NoSQL architectures provides weak consistency guarantees such as eventual consistency. That’s the “E” in the BASE concept, as opposed to the ACID concept that seemed to be the way to go.
NoSQL systems find it easier to deploy distributed architecture, with the data being held in a redundant manner on several servers. That allows the data services to be scaled up easily by adding more servers.

Here’s how I got MongoDB to come to town:
I went to the Mongo site.
I went to the repository and downloaded the MongoDB engine that I needed. The suggestion is that you put MongoDB into the root and make C:\data\db to hold the data.
I’m using XAMPP on my Windows machine. I got the PHP version, (5.28– so, 5.2x what the flavour of Mongo I wanted).
I got the drivers I needed from the PHP drivers page, choosing the 5.2x thread-safe driver. I downloaded it, installed it so that the appropriate dll would be in my php/ext directory.
In Apache, I modified the php.ini. I added two lines:


(both lines seem to be neccessary).
I restarted Apache.
Most important: I started Mongo. It doesn’t hang in the BG, or fire up in response to the driver calls. I had to go into the MongoDB/bin/ and execute mongo.exe to get it to be resident.
Voila: I had Mongo available for tinkering. Next, I did lots of trolling through the slim documentation on Mongo Reference on Fairly quickly, I was able to store and find data. Some things (see below), eludded me.

Some of the upsides:

  • Schemaless. This is HUGE. When you hold two records side-by-side, one is an array with two cells, the other can be an object with 100 properties– both in the same table. This doesn’t make data management a cakewalk. If you put inconsistent data into a database, you have to find a way to fish it out later. Every so often, I’ve been tasked with holding complex data in a database. MS Access has sub-tables and I groan in harmony with the creaks from their engine when a sub-table is deployed.
  • Fast. Benchmarks differ, but simply put: MongoDB is fast. I think it’s easy to figure out why: most of the chaff from MySQL is not a factor in Mongo.

Some of the downsides:

  • Baby’s Got Back. My database has 40 records, none with more than 400 characters of information. The database’s file size is 84MB. For less than 16,000 characters of data, that seems like a LOT of overhead. Were I able to find an ISP with small account sizes, it would be hard to get this much space for this little data.
  • Libraries in loose clay.

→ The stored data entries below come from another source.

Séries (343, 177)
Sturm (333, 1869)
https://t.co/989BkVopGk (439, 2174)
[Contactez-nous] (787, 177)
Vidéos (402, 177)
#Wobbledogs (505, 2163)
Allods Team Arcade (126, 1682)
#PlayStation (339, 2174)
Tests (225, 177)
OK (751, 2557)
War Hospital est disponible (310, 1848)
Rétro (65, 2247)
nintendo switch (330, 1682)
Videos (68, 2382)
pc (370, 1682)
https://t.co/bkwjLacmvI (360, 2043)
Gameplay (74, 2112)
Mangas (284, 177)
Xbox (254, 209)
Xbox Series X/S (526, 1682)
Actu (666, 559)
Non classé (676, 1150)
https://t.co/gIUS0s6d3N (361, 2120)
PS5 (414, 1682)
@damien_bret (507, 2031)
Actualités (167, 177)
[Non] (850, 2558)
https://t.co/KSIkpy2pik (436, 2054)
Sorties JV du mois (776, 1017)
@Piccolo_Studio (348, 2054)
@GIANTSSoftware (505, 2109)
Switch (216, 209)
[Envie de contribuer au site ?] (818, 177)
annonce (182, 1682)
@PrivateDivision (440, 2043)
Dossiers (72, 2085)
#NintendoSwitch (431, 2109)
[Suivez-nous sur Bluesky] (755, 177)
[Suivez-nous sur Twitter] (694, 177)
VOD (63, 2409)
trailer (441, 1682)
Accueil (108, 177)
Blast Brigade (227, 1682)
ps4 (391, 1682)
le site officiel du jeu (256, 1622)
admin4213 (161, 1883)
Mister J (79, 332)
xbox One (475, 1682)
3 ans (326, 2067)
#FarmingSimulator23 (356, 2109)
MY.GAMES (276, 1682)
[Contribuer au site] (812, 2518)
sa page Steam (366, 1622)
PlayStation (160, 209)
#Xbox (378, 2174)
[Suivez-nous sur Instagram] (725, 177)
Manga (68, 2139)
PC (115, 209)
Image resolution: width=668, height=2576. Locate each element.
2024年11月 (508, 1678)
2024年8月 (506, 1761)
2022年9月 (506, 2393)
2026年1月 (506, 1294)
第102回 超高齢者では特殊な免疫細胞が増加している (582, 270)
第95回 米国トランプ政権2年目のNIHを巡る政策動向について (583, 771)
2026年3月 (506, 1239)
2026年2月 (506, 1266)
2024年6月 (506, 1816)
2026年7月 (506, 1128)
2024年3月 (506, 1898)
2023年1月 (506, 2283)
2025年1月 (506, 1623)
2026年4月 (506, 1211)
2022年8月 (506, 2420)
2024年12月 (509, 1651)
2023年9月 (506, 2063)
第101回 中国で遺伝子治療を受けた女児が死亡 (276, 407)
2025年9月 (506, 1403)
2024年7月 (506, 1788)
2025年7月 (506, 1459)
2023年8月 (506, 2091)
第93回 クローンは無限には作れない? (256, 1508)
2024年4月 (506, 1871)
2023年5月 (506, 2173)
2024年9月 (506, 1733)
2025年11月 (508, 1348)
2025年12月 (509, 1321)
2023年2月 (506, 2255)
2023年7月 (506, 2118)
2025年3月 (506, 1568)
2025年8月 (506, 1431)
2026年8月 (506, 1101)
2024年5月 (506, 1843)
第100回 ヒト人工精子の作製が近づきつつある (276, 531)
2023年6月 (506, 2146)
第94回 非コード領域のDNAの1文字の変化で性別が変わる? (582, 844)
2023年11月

I tried to make use of the PHP library of functions. The expanded functions were not recognized in PHP 5.28 even after adding the library and extension.
  • I was able to insert and find records. When I tried to use the $in function– possible and functional for the MongoDB client (console side)– it worked fine. When I tried the same from PHP, no dice.
  • Like is there no like? LIKE is a really sloppy call in MySQL. Every time I use it I wince a little (net effect: I wince a little alot). There is no apparent equivalent in MongoDB. Correction: There is a regular expression statement that’s easy use
    db.customers.find( { name : /acme.*corp/i } );

    It works well and it’s very snappy. No longer do you need to figure out how to do LIKE statments as well as regular expressions. Now, the better question I need to figure out: how to make a phrase like the above work into a PHP statement.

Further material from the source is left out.